La production vinicole régnait encore en maître dans la région de Laon au dix-septième siècle, comme en attestent les tableaux des frères Antoine, Louis et Mathieu Le Nain. Ils sont probablement nés vers 1600 à Laon dans une famille qui, par le mariage de leur père Isaac, put gravir les échelons de la bourgeoisie. La famille possédait quelques vignes à Bourguignon-sous-Montbavin, un village des environs de Laon. Leur affinité pour le vin explique plus que probablement les verres de vin représentés dans les mains des pauvres paysans qu’ils peignaient sur leurs tableaux, sans doute sous l’influence de leurs collègues flamands – et notamment la famille Teniers. Les Le Nain occupaient une maison de vigneron qui existe encore aujourd’hui.

Vin de haut rang

Comme il jouissait d’une certaine considération, le vin de Laon était de nature à séduire les notables en visite. Laon draina ainsi du beau monde et des investisseurs, qui permirent à la ville de prospérer. Le commerce du vin demeura lui aussi florissant. Au 18ème siècle, le vin de Laon et Soissons fut loué par les poètes. Certains d’entre eux le plaçaient au même niveau que celui de Beaune, qui avait déjà acquis de la notoriété depuis quelque temps en France.

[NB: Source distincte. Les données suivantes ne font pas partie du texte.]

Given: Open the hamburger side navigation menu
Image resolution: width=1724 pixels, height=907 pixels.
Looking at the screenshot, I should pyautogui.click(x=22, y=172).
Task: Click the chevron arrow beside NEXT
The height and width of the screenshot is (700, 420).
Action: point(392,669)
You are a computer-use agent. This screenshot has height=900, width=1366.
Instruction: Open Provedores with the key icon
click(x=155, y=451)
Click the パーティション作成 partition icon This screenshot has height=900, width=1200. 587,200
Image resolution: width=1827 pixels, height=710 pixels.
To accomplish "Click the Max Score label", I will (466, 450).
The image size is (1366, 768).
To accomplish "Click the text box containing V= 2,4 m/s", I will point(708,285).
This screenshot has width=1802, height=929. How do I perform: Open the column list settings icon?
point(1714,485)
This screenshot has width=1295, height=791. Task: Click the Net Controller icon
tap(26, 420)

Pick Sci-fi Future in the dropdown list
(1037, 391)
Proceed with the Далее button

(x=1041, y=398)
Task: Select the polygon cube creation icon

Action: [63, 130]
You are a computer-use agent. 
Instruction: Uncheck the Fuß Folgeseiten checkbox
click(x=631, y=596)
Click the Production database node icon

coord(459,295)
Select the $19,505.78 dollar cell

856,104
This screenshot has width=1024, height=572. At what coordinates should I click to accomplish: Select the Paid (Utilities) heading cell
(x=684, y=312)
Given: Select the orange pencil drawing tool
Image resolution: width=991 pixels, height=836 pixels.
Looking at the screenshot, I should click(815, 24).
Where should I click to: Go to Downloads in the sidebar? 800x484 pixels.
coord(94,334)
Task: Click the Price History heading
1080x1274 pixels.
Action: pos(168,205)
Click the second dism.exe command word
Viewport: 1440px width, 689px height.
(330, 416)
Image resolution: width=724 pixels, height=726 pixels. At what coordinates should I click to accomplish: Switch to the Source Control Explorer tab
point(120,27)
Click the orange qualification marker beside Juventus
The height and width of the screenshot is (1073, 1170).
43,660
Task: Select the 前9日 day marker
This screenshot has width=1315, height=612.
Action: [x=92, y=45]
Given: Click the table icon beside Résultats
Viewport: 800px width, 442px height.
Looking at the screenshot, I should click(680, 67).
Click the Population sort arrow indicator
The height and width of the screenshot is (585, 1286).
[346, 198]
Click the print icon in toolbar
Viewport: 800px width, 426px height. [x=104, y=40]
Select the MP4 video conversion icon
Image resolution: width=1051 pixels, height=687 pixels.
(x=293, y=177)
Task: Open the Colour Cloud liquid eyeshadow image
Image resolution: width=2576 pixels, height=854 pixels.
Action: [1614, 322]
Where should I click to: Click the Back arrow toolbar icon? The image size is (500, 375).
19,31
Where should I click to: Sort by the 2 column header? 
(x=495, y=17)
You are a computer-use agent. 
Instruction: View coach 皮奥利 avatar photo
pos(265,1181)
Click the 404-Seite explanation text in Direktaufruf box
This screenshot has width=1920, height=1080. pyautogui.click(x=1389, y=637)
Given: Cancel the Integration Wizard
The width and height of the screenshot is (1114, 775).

Mais la folie de la Révolution française porta un grand coup à la production vinicole. Plus tard, l’avènement du chemin de fer permit de livrer rapidement et à moindres frais le vin du Midi de la France par le train. De plus, les paysans locaux gagnaient mieux leur vie en cultivant le lé et la betterave sucrière qu’en exploitant des vignes. Le coup fatal fut porté au vin par l’avènement, en pleine révolution industrielle, de nouvelles machines permettant également de cultiver le blé et la betterave sur les collines entourant Laon. Les vignes ne tardèrent pas à être arrachées.

Un gentilhomme lillois

À la fin du 17ème siècle – le 22 août 1695 exactement –, un gentilhomme lillois entreprit un voyage jusqu’en Champagne et en Ardenne française, notamment pour atténuer son chagrin suite à la mort de son épouse. Il avait déjà parcouru d’autres régions de France auparavant. Laon fut l’une des premières villes où il fit halte lors de son voyage dans le nord – à travers le département de l’Aisne. Il décrit avec beaucoup d’admiration la grandeur de la cathédrale ainsi que de l’abbaye Saint-Martin et sa très belle église.

À 18 heures, il quitta l’hôtel Dauphin pour chevaucher à travers champs et traverser une grande forêt afin de rejoindre la petite ville de Liesse. Arrivé à ce lieu de pèlerinage, il contempla, dans l’église « pas si belle que cela », l’image de la Sainte Vierge Marie, au-dessus du tabernacle sur le grand autel. L’ensemble est magnifiquement décoré, estime Hailly. Pas étonnant qu’il attire des visiteurs et pèlerins du pays tout entier. Plus loin, l’homme et son cheval traversèrent la rivière d’Aisne afin de poursuivre leur voyage dans le département de la Champagne en direction de Reims.